At the other end of the tip link, the relationship between CDH23, harmonin, and MYO1C must be clarified. In addition, Ca2+ diffusion from stereocilia tips to the site of slow adaptation needs to be mapped in OHCs, particularly those with longer tip-to-tip spacing. Because there should be little control of Ca2+-dependent MYO1C in the tallest row (of only two) of stereocilia in cochlear hair cells, is MYO1C-dependent slow adaptation absent from these cells? Does MYO1C nevertheless control resting tension and if so, how is it controlled?
In addition, what is the mechanism of amplification in hair bundles? Is it the same for auditory and vestibular hair cells, and for mammalian and nonmammalian hair cells? What is the contribution of bundle-based amplification to the active process in cochlear hair cells?
Finally, molecular detail has lagged biophysical detail, largely for technical reasons. Improved methods for localization of molecules, including subdiffraction imaging, will have a major impact on our understanding of transduction. Delivery of foreign DNA, RNA, and protein to hair cells has proven challenging (for a notable success, see Gubbels et al., 2008). However, this technique would facilitate molecular dissection of transduction. Critically, the field must achieve routine delivery of RNA interference constructs coupled with measurements of mechanotransduction.
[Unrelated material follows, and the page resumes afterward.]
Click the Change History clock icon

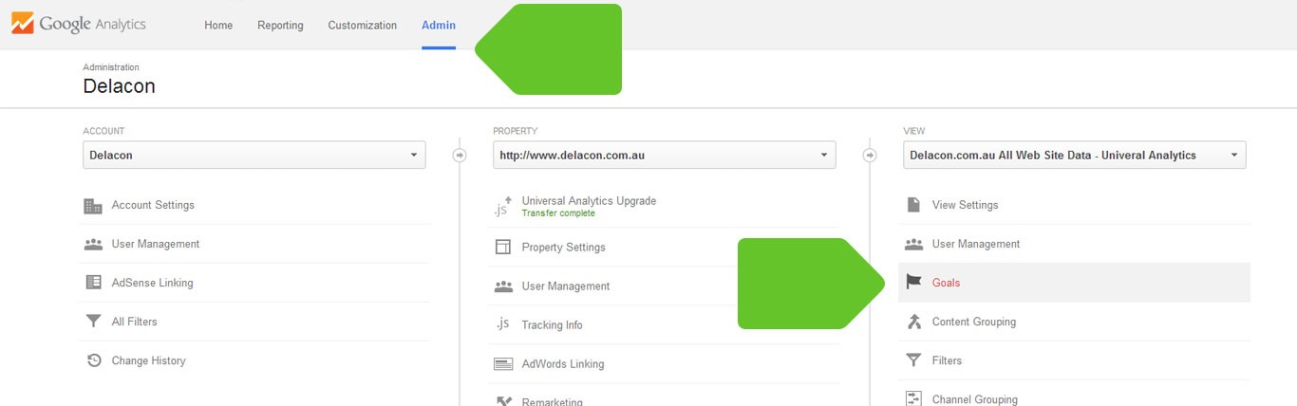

More sophisticated approaches allowing functional manipulation of molecules (Stauffer et al., 2005) will be even more important in the long run.
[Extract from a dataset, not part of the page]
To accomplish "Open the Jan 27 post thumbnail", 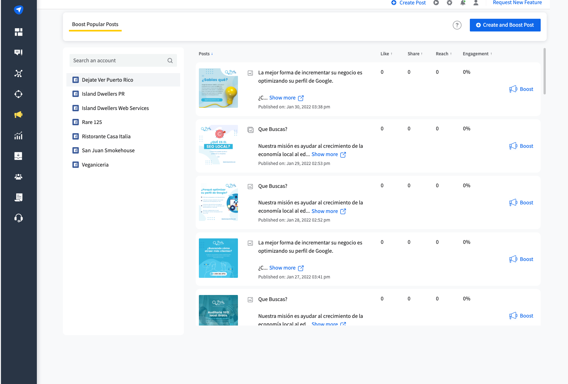I will (x=218, y=258).
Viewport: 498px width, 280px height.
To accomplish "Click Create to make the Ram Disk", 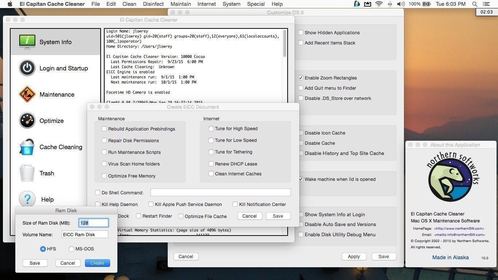I will point(97,263).
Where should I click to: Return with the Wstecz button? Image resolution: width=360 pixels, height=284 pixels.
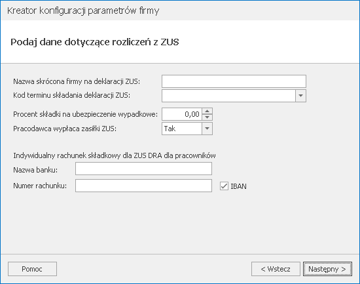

In its most basic sense, mechanotransduction describes a phenomenon in which mechanical force is an allosteric modulator of protein structure. A transduction channel is coupled with multiple mechanical elements, which together exert force on the channel. This force must lead to an atomic rearrangement within the channel, which opens its pore. Adaptation leads to channel reclosure and terminates ion flux. An ultimate understanding of mechanotransduction therefore requires an understanding of the mechanisms by which mechanical force affects protein structure. Currently, these changes are inferred from indirect measures, such as the measurements of transducer currents or the forces exerted by movement of hair bundles. Ultimately, however, more direct measures are desirable.